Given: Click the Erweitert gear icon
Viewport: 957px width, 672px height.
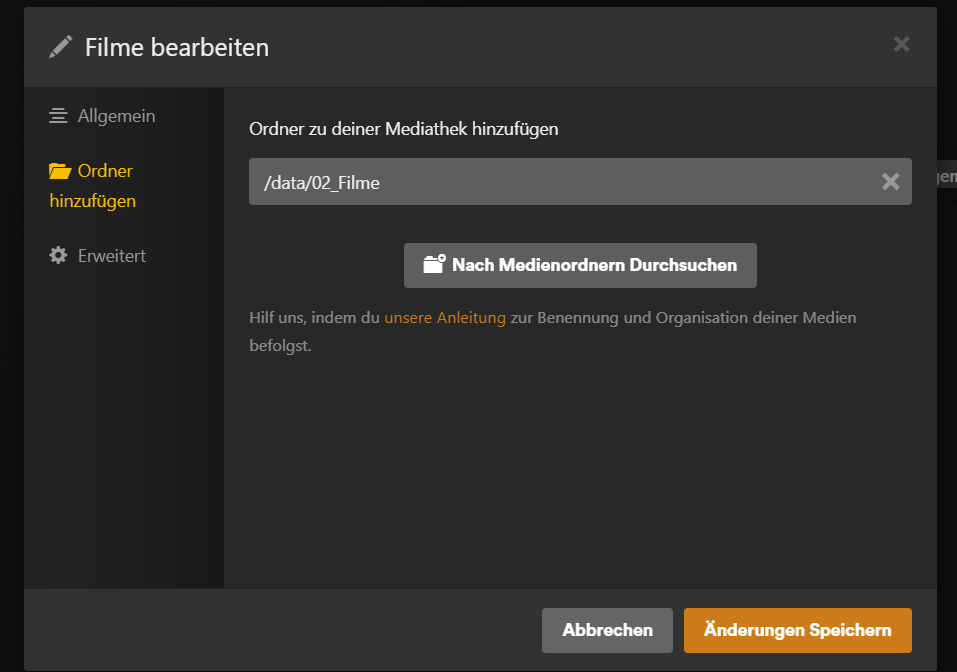Looking at the screenshot, I should pyautogui.click(x=58, y=255).
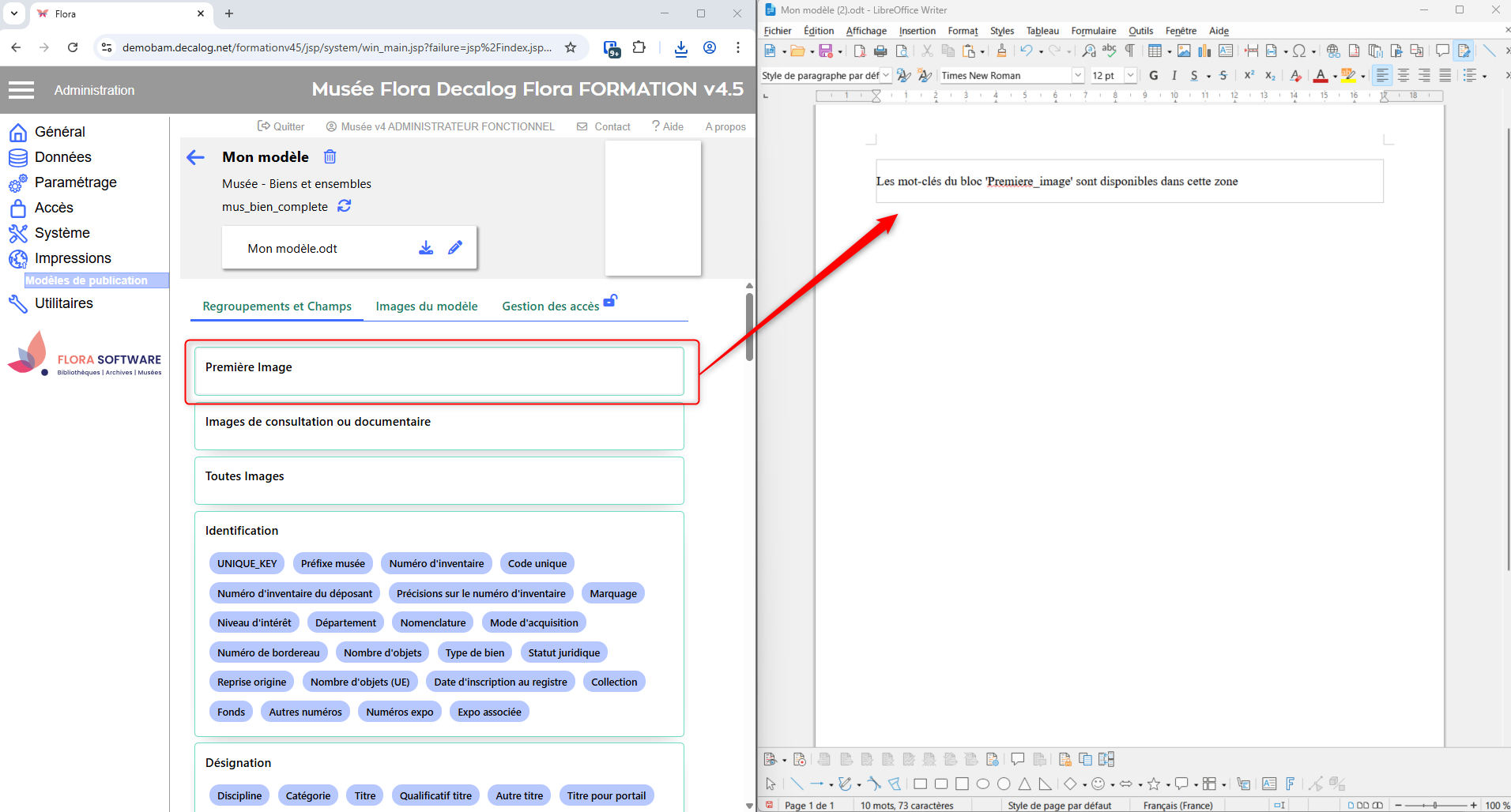This screenshot has width=1511, height=812.
Task: Open the font color picker
Action: (x=1335, y=77)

• Required action: Every entry should be repeated verbatim, with the pictures left out.

• Task output:
Given: Click the Erweitert gear icon
Viewport: 957px width, 672px height.
Looking at the screenshot, I should pyautogui.click(x=58, y=255).
This screenshot has width=1511, height=812.
Task: Open the font color picker
Action: (x=1335, y=77)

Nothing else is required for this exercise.